当時、私は地方の化学製造工場に勤務しておりました
上司である工場長は商船学校卒で戦争中は潜水艦の乗組員でした。
上司の母校である商船学校で、下級生に対するシゴキが暴行事件に発展してマ
スコミから糾弾されて学校もその対策に苦慮したそうです。

学校側も伝統としてシゴキを黙認していたフシがあり、あまりにも激しいマス
コミの糾弾にどうしてよいかわからず広く意見を聞こうということになり、OB
として上司の工場長が呼ばれました。
(数百人いた同期は戦争でほとんど亡くなられ、OBは2人だけだったそうです)

OBとして今回のシゴキ事件をどう思うかと学校側から質問されて

「シゴキ、結構じゃないか、どんどんやれ!
当校の卒業生は船長の資格を与えられるのだろう?船長になって航海中、海賊
や船員の反乱に対してどう対応するのか?広い海上で頼れるのは自分一人では
ないか?一人きりでも乗客、積荷を守れぬようでは船長失格だぞ!
また敵に向かっていく気迫が必要だ。

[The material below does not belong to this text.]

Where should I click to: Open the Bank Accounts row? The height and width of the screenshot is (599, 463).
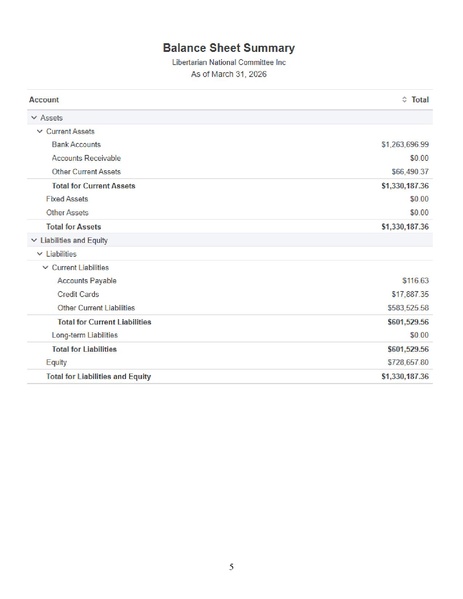230,145
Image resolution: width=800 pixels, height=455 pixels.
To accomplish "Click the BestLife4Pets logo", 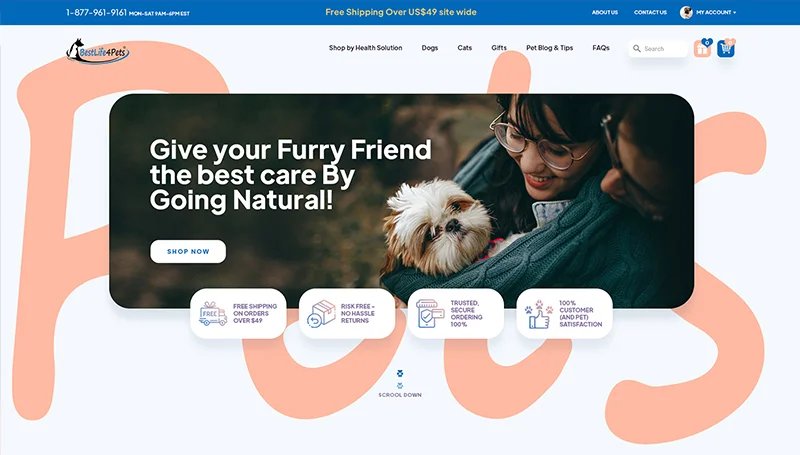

気迫の涵養が大切である。
シゴキに耐えられない奴はそんな気迫も無い筈だ。
シゴキがつらくてケツをわる奴はどんどん辞めさせればいい!
シゴキをやめてはいかん!」

と返答されたそうです。

ちなみに同期の方も同じ意見だったそうです。

私はそれを聞いて「なんと時代錯誤のアナクロ親父だろう」と唖然とした覚え
があります。
あの当時、左翼平和主義者の「戦争、暴力は悪である」また「話し合いで平和
解決」が最善の方法であると信じていましたからね。

その後、私もサラリーマンをやめ独立開業をして現在にいたっておりますが、
社長として責任を負うような立場になって、始めて前述した上司の意見が理解
できました。
今では彼の意見が正しいと思います。

その後、彼の学校でシゴキがどのように扱われているか知りません。
しかしながら、今回の事件に対してヨーソロ様の指摘されている船員の安全保
障に関する平均的感覚(無防備の平和主義)をみればわかるような気がします。
左翼平和主義の弊害は著しいものがありますね。